We are looking for an AI Engineer to maintain and enhance the AI-driven backbone of the Sootra platform. This role involves ensuring production stability of LLM/VLM pipelines, optimizing model interactions, maintaining APIs and queues, and building feedback loops that continuously improve AI outputs.

Responsibilities

  • Maintain and optimize LLM- and VLM-powered services for content generation, compliance scoring, and campaign testing.

  • Manage and scale Flask/FastAPI microservices, ensuring high uptime and low latency.

  • Maintain Dramatiq queues for async AI workflows, campaign generation, and pipeline orchestration.

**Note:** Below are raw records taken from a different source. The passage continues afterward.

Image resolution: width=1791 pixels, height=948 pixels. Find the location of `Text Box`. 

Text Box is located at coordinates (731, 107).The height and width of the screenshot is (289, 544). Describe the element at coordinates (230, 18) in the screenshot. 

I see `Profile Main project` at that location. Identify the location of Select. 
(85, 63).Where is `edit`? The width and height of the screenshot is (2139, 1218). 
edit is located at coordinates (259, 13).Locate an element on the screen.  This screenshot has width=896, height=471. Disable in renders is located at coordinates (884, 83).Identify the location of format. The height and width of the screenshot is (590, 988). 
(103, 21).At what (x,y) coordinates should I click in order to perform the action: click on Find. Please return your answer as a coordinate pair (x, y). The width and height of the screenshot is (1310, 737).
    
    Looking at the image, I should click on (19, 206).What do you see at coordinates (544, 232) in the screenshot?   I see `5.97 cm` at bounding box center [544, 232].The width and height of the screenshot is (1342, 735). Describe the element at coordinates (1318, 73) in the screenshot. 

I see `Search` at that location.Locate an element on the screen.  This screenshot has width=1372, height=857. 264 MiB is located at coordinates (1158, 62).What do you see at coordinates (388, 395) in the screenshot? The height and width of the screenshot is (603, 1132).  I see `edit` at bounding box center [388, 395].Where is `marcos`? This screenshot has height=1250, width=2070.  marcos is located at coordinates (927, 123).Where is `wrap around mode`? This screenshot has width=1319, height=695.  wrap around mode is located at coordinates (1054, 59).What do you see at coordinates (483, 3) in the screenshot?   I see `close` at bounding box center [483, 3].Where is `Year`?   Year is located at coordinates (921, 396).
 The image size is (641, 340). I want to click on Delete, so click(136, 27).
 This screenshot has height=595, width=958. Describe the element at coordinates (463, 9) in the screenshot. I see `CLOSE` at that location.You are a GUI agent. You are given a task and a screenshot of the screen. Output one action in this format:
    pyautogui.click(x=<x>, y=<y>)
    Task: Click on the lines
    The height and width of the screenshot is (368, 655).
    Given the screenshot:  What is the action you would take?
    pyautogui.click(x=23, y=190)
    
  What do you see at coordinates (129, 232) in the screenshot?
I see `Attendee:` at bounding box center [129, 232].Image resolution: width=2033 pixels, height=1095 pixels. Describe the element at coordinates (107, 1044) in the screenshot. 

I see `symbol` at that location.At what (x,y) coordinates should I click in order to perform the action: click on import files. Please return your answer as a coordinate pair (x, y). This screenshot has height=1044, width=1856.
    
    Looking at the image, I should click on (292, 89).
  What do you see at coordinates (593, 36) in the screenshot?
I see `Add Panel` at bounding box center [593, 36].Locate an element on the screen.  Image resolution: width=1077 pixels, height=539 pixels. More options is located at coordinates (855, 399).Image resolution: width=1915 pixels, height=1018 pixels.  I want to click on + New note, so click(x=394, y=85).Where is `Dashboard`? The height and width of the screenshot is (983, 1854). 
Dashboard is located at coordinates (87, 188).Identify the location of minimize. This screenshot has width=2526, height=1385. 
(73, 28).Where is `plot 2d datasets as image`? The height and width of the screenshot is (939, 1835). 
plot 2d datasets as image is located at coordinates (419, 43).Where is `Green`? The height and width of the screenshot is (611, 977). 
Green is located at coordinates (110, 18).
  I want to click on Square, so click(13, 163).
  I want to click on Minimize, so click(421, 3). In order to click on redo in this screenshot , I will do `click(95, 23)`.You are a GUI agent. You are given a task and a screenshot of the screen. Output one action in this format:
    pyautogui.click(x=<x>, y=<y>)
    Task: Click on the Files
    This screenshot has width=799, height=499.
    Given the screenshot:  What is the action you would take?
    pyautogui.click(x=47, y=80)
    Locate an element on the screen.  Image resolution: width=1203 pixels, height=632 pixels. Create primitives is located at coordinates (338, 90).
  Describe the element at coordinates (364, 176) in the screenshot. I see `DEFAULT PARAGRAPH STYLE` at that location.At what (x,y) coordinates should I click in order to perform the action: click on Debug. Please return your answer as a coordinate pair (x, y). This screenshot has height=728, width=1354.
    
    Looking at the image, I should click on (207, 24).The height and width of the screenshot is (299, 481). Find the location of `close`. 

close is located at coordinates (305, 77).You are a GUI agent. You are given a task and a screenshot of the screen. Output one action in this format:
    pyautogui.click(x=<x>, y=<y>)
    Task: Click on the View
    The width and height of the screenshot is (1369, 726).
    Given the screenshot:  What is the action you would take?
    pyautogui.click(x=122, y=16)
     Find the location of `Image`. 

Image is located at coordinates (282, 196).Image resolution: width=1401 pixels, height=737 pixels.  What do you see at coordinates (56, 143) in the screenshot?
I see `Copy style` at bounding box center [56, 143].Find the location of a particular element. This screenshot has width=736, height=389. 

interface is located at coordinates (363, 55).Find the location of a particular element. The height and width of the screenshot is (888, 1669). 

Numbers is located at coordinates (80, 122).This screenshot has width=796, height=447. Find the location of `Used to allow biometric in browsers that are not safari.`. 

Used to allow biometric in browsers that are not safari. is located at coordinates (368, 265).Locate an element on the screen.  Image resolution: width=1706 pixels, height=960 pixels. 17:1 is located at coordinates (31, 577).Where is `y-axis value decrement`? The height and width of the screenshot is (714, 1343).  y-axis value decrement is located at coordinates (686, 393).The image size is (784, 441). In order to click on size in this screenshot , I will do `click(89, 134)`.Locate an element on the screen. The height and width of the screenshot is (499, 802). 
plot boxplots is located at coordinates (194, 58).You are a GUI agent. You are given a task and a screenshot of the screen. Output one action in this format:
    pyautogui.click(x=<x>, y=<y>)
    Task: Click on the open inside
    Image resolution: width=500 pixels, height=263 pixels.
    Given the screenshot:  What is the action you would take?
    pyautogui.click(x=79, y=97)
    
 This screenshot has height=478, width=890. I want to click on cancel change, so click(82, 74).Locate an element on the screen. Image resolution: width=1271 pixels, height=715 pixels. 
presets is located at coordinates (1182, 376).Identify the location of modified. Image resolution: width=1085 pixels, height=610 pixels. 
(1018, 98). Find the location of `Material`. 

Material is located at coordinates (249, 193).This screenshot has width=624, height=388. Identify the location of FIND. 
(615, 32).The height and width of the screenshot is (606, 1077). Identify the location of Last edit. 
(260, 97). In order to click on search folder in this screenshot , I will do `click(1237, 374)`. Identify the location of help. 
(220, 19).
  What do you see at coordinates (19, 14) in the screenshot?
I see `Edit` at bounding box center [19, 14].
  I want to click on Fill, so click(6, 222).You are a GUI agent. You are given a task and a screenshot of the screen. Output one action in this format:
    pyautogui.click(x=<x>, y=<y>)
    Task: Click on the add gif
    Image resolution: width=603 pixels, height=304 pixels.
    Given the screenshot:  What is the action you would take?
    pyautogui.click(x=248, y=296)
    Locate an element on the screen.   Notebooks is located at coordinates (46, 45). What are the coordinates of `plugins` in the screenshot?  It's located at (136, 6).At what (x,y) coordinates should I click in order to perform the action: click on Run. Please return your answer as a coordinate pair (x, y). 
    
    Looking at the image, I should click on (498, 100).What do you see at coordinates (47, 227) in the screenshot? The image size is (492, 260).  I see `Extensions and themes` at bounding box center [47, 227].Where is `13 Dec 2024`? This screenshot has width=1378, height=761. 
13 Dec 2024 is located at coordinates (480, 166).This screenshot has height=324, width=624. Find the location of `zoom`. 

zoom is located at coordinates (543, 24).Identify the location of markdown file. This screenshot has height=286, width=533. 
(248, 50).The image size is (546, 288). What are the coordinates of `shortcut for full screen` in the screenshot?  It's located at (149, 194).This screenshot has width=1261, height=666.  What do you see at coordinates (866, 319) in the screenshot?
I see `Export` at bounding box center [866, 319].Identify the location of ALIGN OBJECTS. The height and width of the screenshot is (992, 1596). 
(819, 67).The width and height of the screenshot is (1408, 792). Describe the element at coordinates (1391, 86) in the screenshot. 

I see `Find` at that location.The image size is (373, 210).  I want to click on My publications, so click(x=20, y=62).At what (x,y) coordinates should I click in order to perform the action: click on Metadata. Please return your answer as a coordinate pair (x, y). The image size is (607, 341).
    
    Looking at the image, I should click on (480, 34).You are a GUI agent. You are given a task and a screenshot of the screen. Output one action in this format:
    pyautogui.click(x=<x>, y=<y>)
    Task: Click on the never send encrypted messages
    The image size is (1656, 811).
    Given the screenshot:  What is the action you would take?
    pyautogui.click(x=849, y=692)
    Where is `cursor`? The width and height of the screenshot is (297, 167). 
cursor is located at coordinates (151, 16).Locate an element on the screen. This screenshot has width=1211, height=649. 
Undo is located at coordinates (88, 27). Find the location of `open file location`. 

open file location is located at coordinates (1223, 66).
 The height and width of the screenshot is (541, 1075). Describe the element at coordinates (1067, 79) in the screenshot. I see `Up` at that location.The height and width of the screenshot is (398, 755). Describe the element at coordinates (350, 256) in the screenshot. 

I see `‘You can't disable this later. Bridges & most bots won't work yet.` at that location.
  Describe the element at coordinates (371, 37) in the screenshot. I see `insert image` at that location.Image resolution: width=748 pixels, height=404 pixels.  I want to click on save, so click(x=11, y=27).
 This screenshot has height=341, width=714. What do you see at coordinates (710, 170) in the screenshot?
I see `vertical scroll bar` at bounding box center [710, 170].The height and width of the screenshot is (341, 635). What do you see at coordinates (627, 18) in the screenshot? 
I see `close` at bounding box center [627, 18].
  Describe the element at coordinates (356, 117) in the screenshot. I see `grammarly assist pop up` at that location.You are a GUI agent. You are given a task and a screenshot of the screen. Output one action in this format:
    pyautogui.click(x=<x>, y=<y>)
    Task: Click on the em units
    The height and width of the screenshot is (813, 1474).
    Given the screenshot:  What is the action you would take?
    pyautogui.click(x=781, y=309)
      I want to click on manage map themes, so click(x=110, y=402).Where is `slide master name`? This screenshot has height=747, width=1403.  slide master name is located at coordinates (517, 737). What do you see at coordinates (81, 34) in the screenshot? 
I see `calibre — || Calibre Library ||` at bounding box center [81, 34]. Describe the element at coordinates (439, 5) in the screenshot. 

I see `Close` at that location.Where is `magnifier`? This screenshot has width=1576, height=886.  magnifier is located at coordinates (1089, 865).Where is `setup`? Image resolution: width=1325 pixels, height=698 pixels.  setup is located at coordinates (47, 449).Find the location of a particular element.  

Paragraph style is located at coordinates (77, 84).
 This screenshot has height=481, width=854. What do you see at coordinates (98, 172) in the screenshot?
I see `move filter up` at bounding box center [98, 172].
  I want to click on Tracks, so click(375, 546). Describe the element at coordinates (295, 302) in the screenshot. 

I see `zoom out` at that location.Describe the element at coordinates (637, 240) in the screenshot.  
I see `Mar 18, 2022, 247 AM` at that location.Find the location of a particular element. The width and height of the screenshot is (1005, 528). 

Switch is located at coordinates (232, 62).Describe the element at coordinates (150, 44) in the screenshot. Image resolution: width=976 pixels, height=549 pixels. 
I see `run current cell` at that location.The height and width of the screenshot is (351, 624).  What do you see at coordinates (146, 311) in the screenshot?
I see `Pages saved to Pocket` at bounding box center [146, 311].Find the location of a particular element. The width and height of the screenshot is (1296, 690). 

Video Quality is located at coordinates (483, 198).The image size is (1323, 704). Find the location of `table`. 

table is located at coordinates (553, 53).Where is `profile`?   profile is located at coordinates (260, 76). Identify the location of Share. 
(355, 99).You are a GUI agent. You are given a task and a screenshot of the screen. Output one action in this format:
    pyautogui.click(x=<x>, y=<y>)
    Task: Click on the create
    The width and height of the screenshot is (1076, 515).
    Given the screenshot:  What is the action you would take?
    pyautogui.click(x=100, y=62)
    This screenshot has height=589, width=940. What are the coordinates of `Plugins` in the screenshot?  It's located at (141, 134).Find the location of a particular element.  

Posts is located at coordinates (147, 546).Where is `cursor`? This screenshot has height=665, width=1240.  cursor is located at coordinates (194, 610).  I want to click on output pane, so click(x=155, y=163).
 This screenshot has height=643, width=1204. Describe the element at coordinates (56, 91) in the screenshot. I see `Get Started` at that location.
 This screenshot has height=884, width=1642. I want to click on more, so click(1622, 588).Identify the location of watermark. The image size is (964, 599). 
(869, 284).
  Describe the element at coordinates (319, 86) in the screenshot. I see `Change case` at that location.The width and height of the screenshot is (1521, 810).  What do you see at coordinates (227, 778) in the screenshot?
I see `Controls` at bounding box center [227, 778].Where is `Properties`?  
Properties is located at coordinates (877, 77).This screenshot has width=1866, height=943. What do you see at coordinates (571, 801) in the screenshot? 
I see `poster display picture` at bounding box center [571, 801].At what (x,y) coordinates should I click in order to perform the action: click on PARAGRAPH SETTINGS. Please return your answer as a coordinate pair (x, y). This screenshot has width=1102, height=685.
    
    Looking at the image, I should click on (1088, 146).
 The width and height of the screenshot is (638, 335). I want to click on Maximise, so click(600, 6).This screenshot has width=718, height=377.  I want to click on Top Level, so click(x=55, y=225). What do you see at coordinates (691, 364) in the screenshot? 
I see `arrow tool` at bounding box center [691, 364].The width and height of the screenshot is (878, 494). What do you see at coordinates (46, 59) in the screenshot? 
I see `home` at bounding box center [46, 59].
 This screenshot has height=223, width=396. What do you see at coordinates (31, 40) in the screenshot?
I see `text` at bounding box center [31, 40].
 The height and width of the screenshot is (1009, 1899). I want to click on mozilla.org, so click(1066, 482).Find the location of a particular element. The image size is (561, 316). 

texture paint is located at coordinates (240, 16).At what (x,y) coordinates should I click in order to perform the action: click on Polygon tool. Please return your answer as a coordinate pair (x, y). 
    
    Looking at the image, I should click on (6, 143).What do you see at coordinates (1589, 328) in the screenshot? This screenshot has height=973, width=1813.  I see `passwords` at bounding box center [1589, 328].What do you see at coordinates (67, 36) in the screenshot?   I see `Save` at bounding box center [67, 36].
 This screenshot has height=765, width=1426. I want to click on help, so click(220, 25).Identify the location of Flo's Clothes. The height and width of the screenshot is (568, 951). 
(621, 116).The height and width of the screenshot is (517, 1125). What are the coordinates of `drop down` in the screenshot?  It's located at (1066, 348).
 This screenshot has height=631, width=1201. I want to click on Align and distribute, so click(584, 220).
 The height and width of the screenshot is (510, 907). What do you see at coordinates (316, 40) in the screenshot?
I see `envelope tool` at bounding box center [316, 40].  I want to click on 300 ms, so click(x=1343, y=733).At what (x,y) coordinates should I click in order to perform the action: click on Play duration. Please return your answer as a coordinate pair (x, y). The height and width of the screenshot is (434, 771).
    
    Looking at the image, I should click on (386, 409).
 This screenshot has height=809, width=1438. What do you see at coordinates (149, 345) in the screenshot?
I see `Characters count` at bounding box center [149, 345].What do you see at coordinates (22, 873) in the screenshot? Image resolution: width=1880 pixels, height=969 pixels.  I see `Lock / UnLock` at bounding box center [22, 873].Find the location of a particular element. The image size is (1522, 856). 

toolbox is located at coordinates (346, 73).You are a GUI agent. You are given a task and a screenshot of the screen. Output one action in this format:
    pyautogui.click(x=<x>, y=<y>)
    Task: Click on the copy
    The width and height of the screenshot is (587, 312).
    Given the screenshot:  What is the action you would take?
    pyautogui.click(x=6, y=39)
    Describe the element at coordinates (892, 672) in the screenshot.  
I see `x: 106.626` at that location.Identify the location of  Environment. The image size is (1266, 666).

  • Deploy, monitor, and debug Uvicorn/Gunicorn-based hosting in production environments.

  • Integrate with OpenRouter and equivalent LLM routing tools to balance cost, latency, and quality.

  • Design and refine prompt engineering strategies for reliability, context-awareness, and compliance.

  • Build and maintain feedback pipelines for AI model evaluation (human-in-the-loop scoring, automated quality checks, reinforcement).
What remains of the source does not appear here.